* [Available data]:

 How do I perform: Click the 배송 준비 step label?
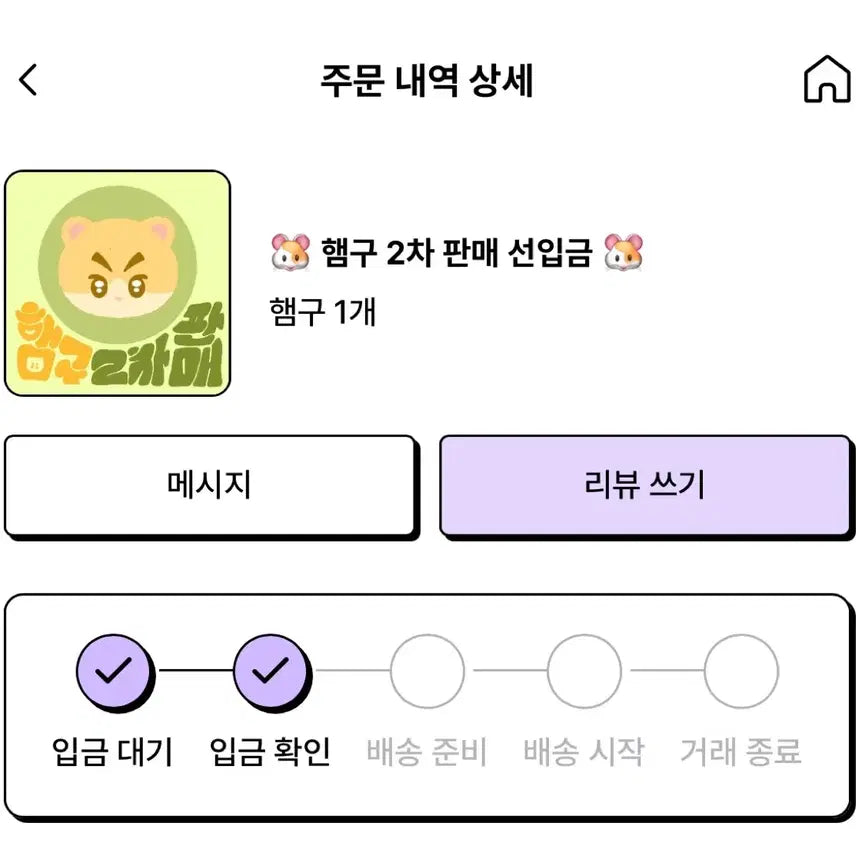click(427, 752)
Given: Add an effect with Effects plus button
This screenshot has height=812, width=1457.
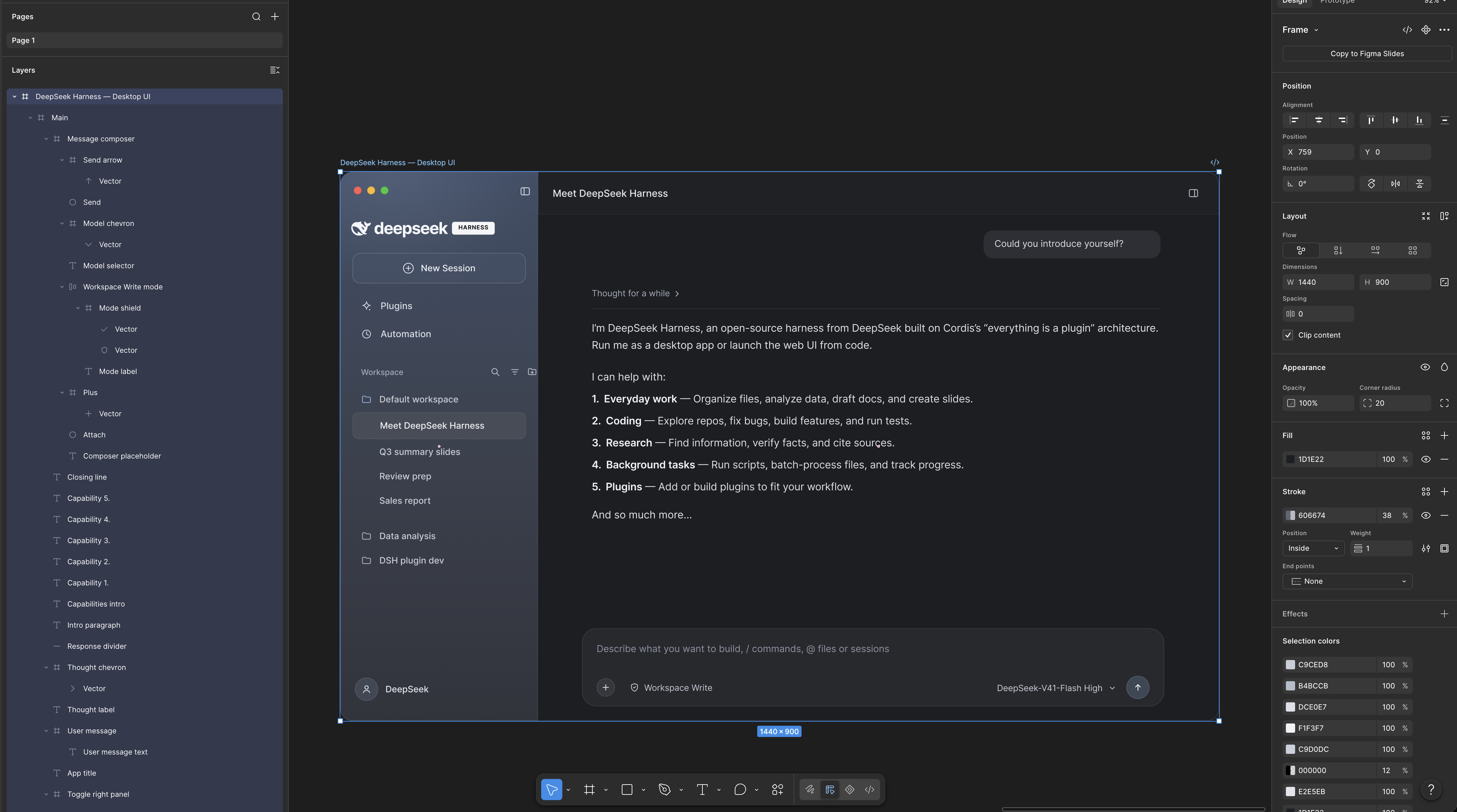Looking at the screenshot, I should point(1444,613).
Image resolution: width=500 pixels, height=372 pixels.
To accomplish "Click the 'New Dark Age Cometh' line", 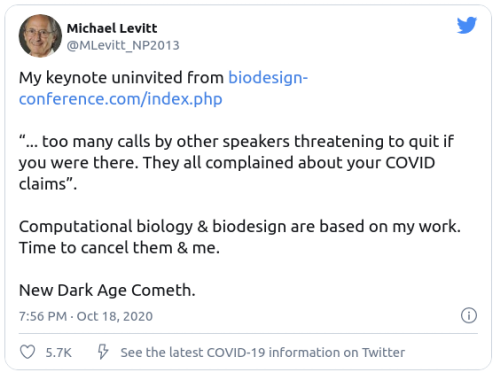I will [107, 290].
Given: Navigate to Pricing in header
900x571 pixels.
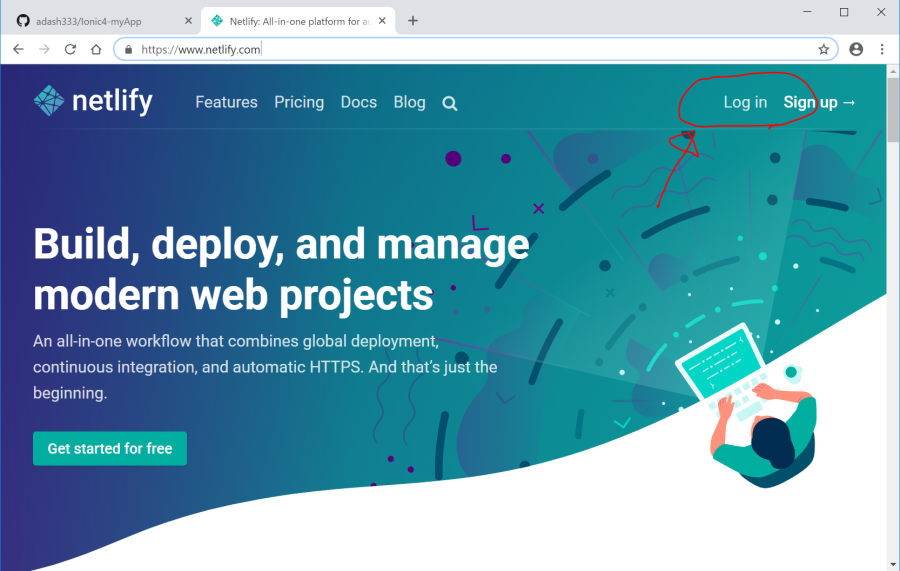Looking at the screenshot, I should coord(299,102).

* * *

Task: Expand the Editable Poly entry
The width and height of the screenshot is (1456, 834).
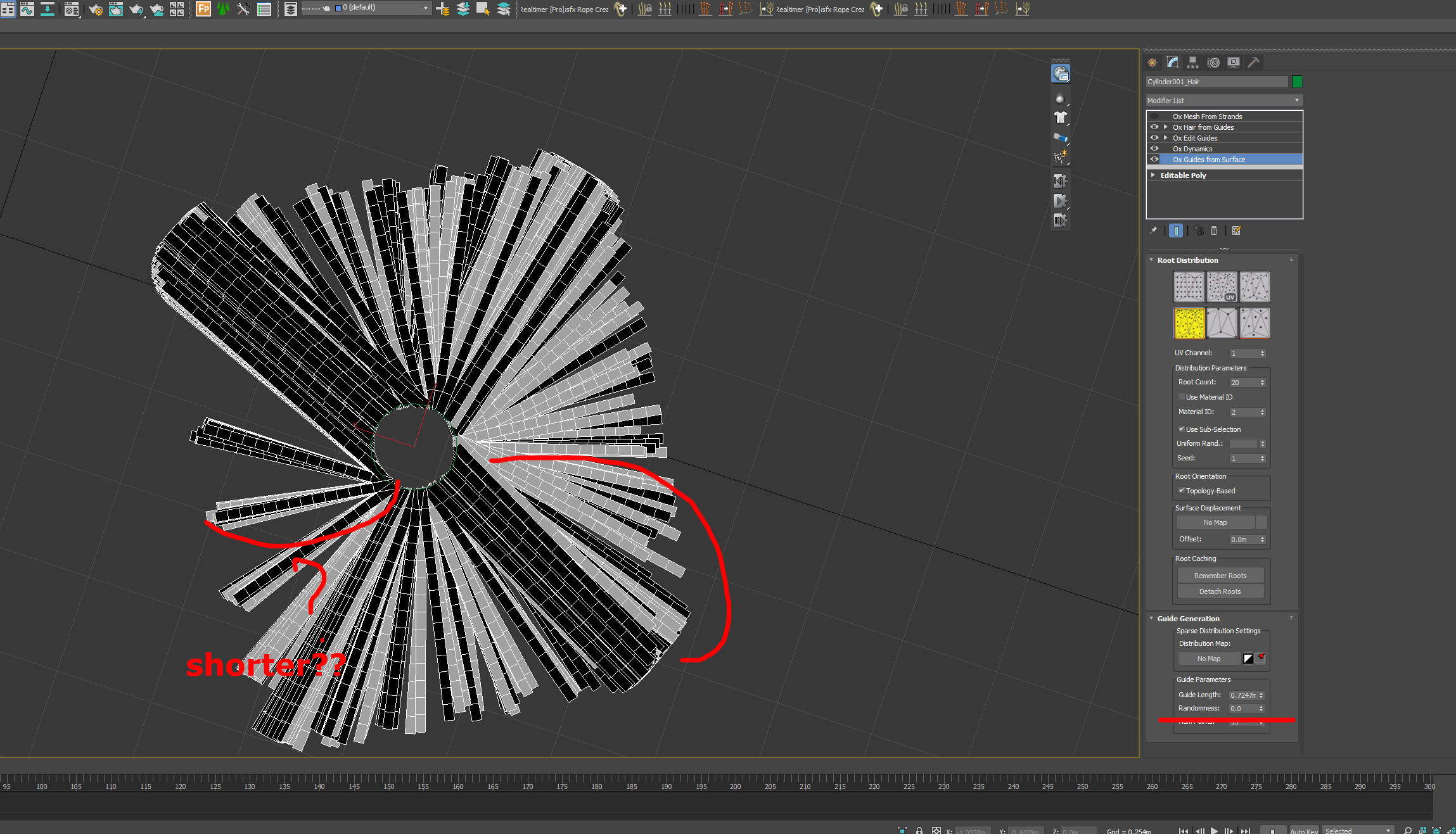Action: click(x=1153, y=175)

==

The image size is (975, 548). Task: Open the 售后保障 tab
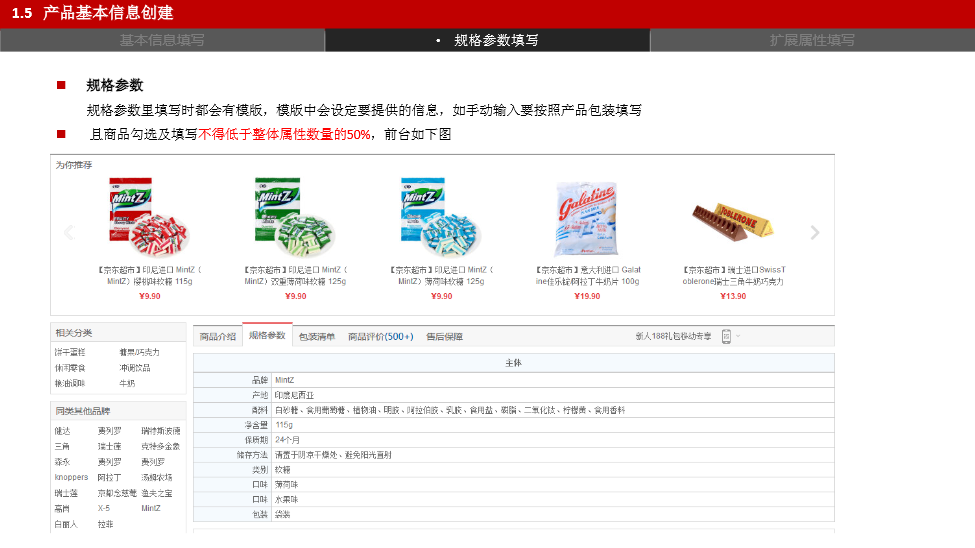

* [The exercise]: Rewrite the rows from the line containing "Task: Expand the Editable Poly entry" down through the line containing "Action: click(x=1153, y=175)", substituting "image" for "screenshot" and changing nothing else. Give only those lines, without the pictures.

* [Exercise response]:
Task: Expand the Editable Poly entry
The width and height of the image is (1456, 834).
Action: click(x=1153, y=175)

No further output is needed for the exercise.